Copy every line of the data below without changes, omitting the pictures from your answer.

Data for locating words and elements
· · ·

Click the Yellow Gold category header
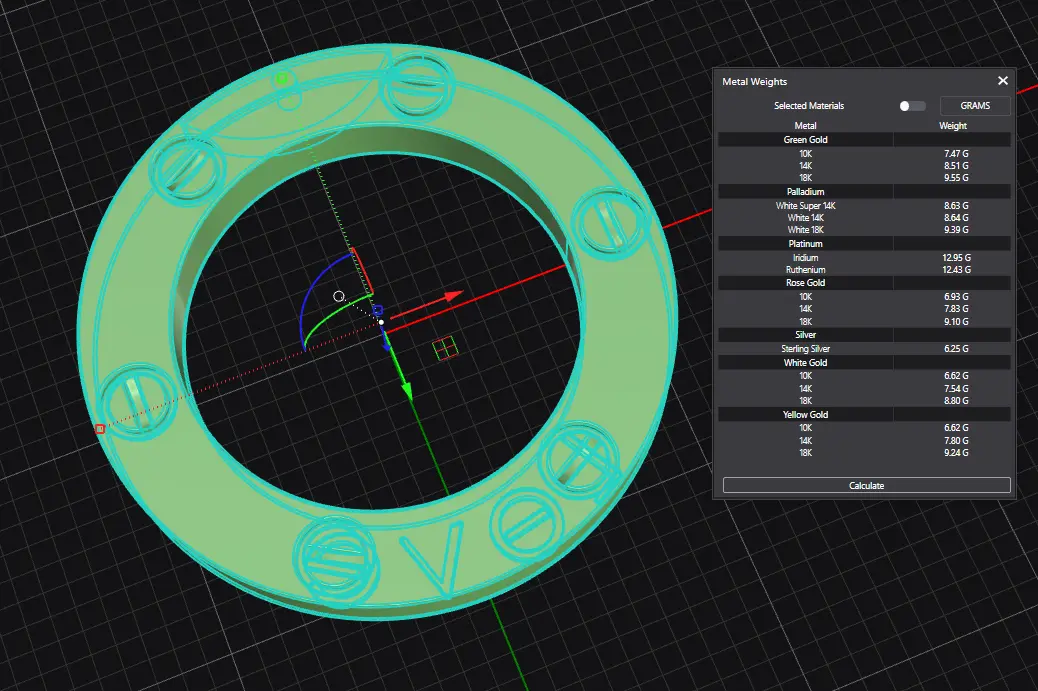1038x691 pixels. click(x=805, y=414)
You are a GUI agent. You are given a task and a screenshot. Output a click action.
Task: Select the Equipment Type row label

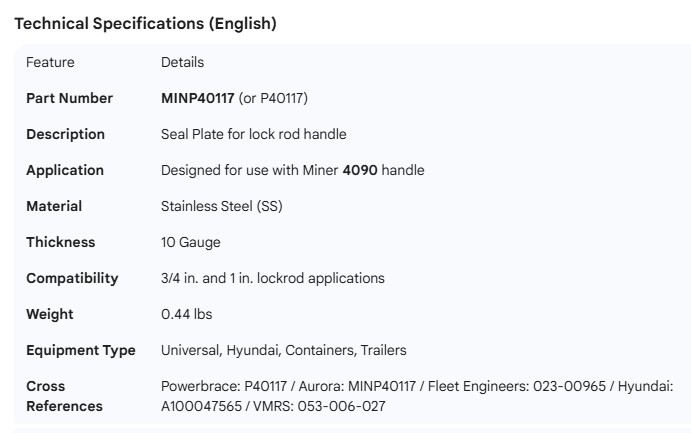click(81, 350)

· · ·

_Answer for this exercise:_
Click the Yellow Gold category header
1038x691 pixels. click(x=805, y=414)
You are a GUI agent. You are given a task and a screenshot. Output a click action.
Task: Select the Equipment Type row label

click(81, 350)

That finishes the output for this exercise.